Establish methods that enable simultaneous, accurate control over the full 9-DoF poses—3D location, size, and orientation—of multiple objects within a single image generation process, ensuring reliable alignment between specified poses and generated content.

Background

The paper targets controllable image generation where users specify spatial properties of objects. Prior approaches typically handle only 2D constraints or limited 3D aspects: methods using 3D bounding boxes lack orientation control, angle-embedding approaches struggle with precise spatial positioning and multi-object diversity, and some one-step models restrict compatibility with widely used multi-step diffusion frameworks. As a result, comprehensive control over 3D location, size, and orientation for multiple objects in a single scene has not been reliably achieved.

The authors propose 3DSceneDesigner with a new CNOCS representation, a curated ObjectPose9D dataset, a two-stage learning strategy including reinforcement learning to handle pose imbalance, and an inference-time Disentangled Object Sampling technique.
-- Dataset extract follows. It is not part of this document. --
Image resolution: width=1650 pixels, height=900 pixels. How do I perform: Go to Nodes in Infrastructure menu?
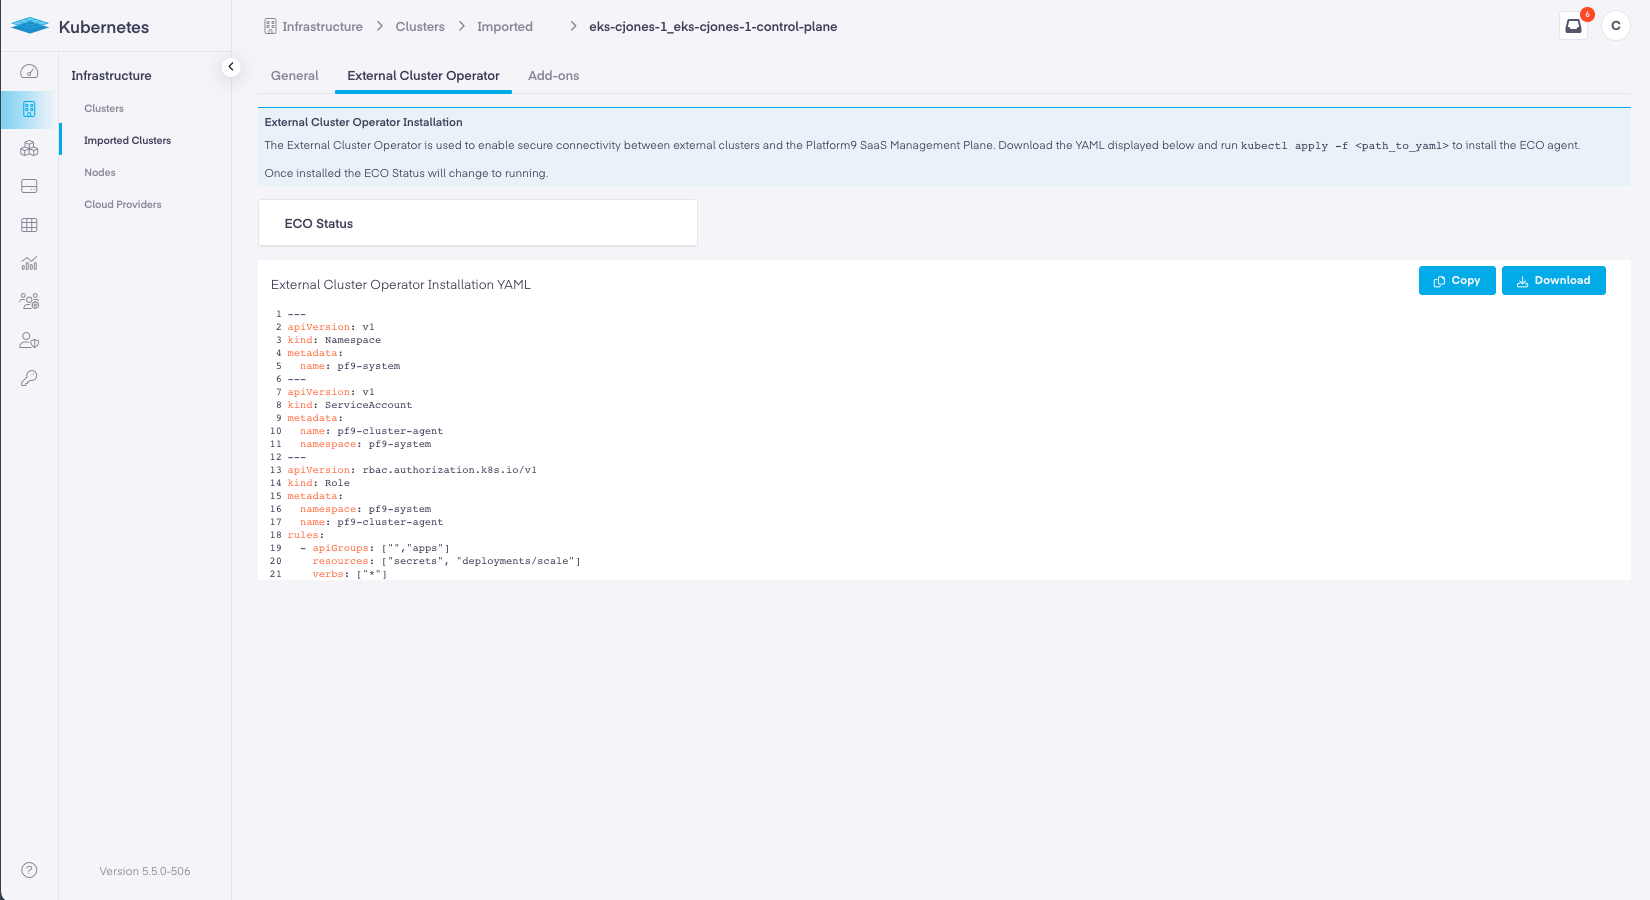click(100, 173)
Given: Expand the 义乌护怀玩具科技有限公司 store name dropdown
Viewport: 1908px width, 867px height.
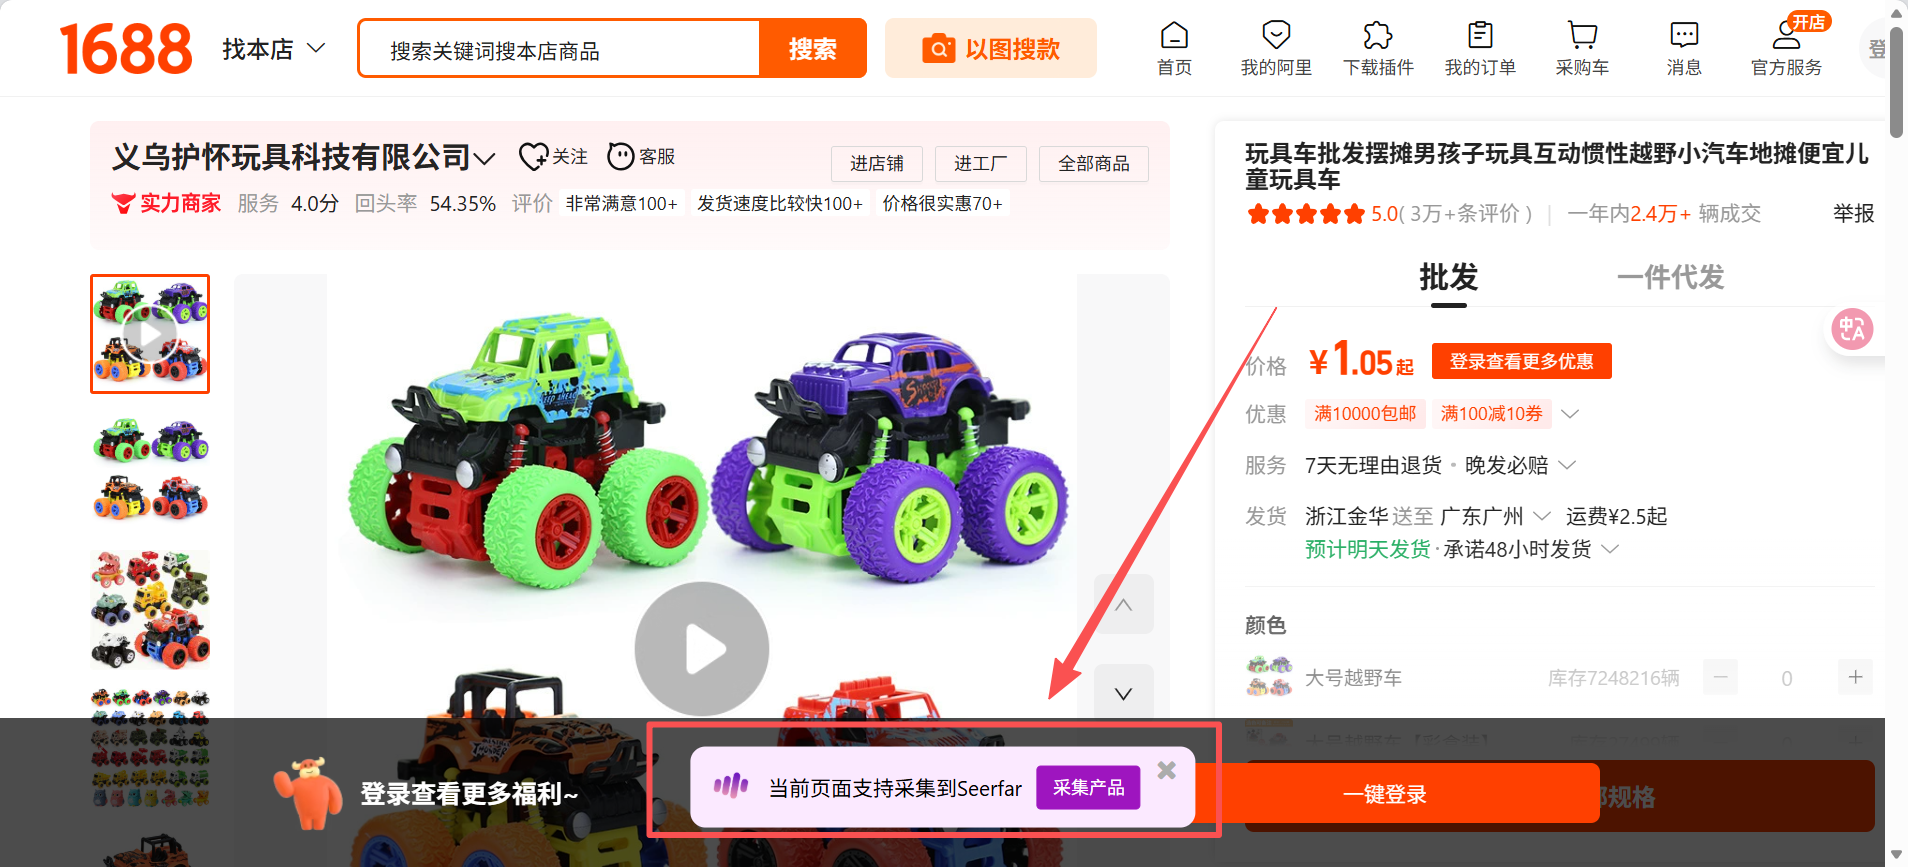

While their method advances the state of the art, the paper explicitly frames simultaneous multi-object 9-DoF control as an open challenge motivating their work.

References

However, achieving simultaneous control over the 9D poses (location, size, and orientation) of multiple objects remains an open challenge.

SceneDesigner: Controllable Multi-Object Image Generation with 9-DoF Pose Manipulation (2511.16666 - Qin et al., 20 Nov 2025) in Abstract (also reiterated in Section 1: Introduction)